Popular garden geraniums (genus Pelargonium) are traditionally considered an annual and are not frost hardy. However, with a bit of care, geraniums can be brought indoors in fall and overwintered successfully.
Garden geraniums prefer environments with moderate temperatures, ranging from 40 to 85 degrees Fahrenheit. Seeds can be started midwinter indoors at temperatures of 75 F. Indoors, geraniums thrive at daytime temperatures of 65 to 70 F and night-time temperatures of 55 F. Keeping geraniums in cold, drafty or excessively hot areas should be avoided. At temperature over 80 to 85 F, plants lose chlorophyll and suffer decreased growth.
Geraniums can be overwintered using one of three options.
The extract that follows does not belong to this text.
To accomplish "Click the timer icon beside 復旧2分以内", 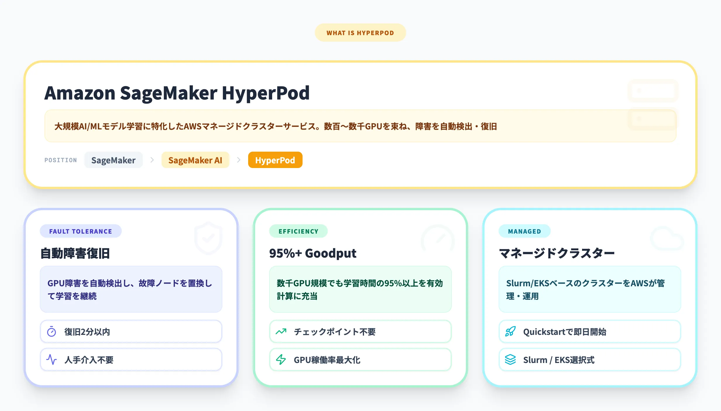I will pyautogui.click(x=52, y=331).
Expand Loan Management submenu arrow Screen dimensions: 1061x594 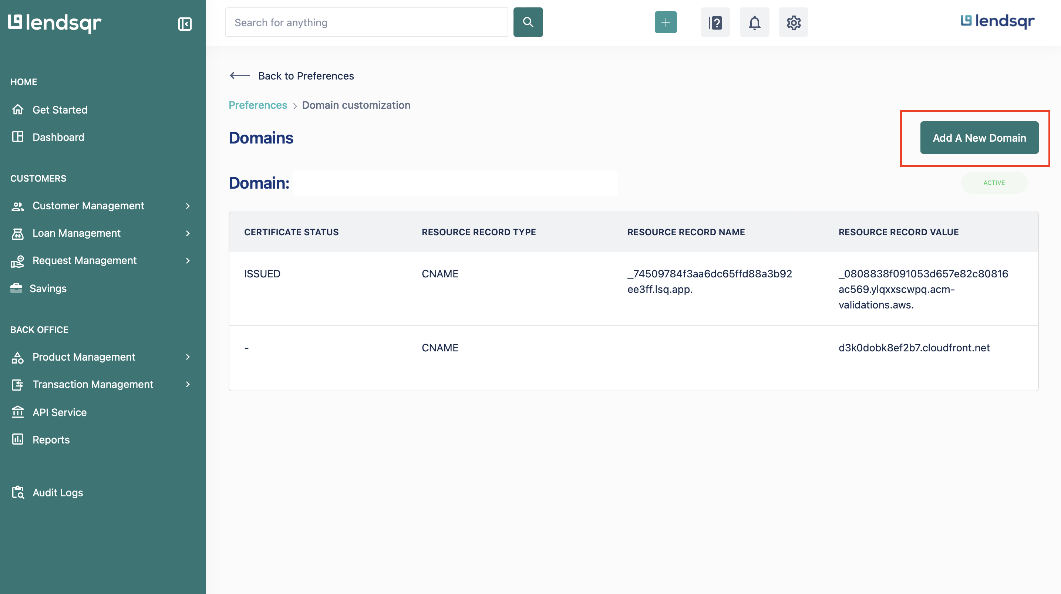(x=188, y=233)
Repot plants indoors before the first frost and place by a sunny window, so they ideally receive 10 to 12 hours of light. Alternatively, preserve cuttings in rooting hormone and then plant indoors in sand, perlite or vermiculite until rooted. Lastly, geraniums can be put into dormant storage by removing all soil and hanging upside-down in a cool basement.
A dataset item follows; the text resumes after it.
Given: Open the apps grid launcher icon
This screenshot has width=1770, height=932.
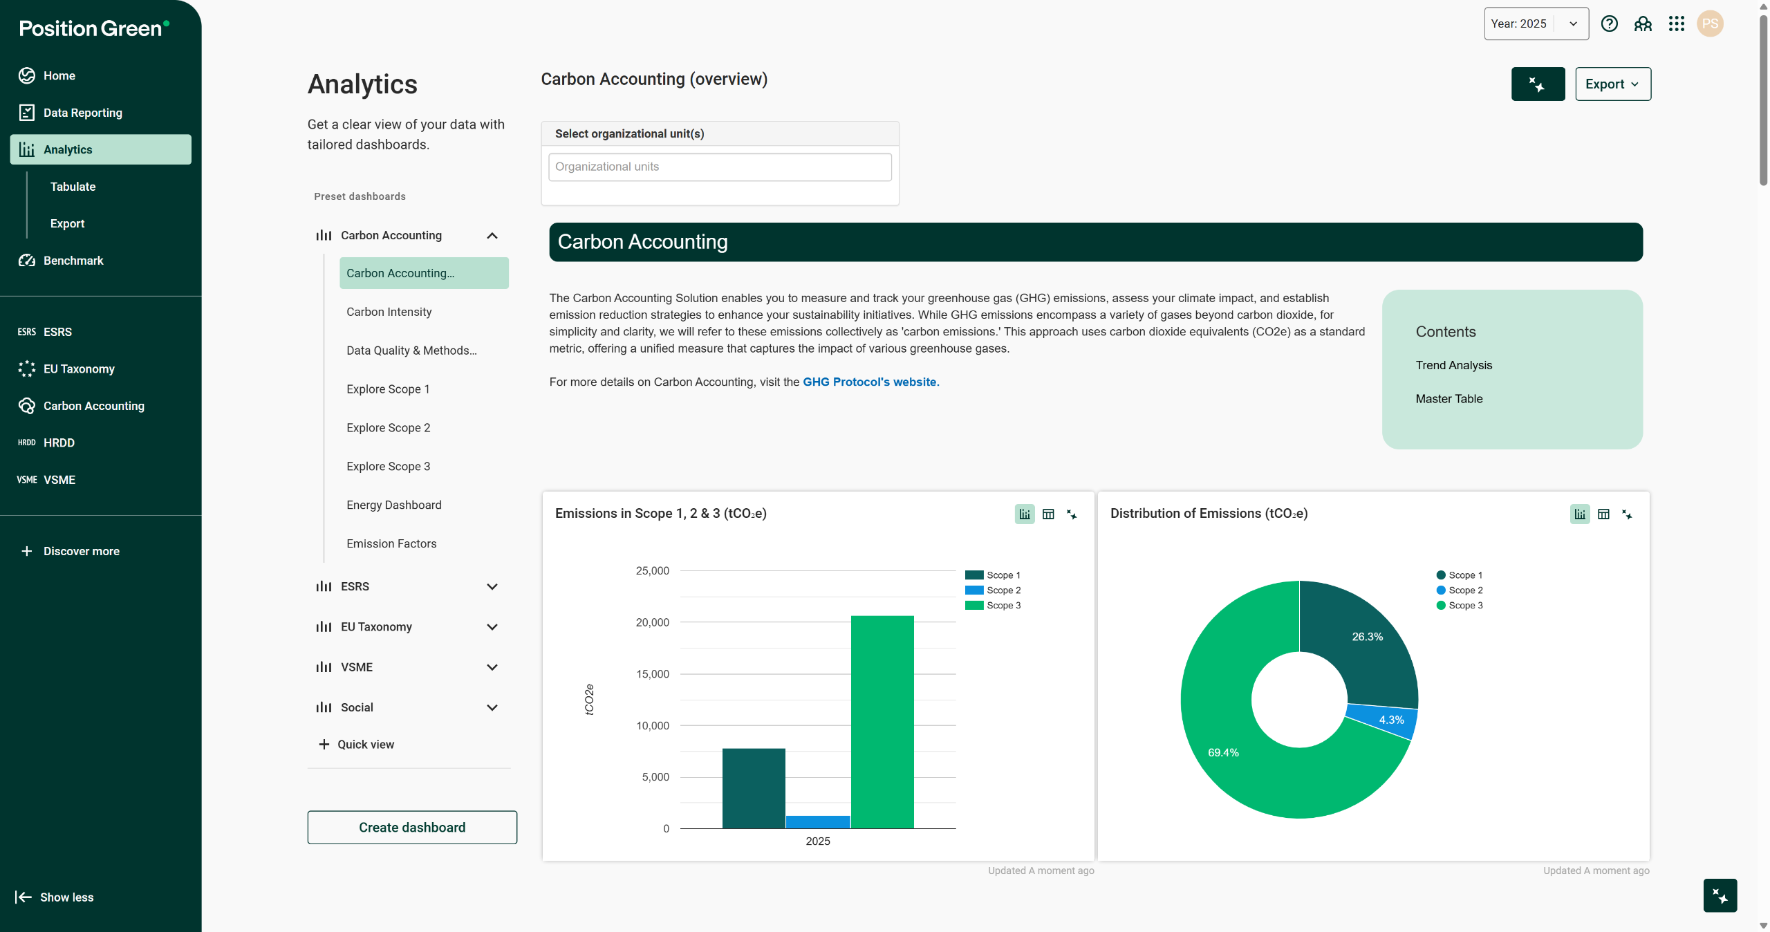Looking at the screenshot, I should (x=1676, y=24).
Because geraniums are not hardy, do not put replant overwintered plants outdoors until safely after your last frost date, typically in late May. Geraniums that suffer from cold damage have red foliage and produce little new growth. Also, do not confuse your garden geraniums with plants from the Geranium genus; although from the same family, the latter are hardy perennials.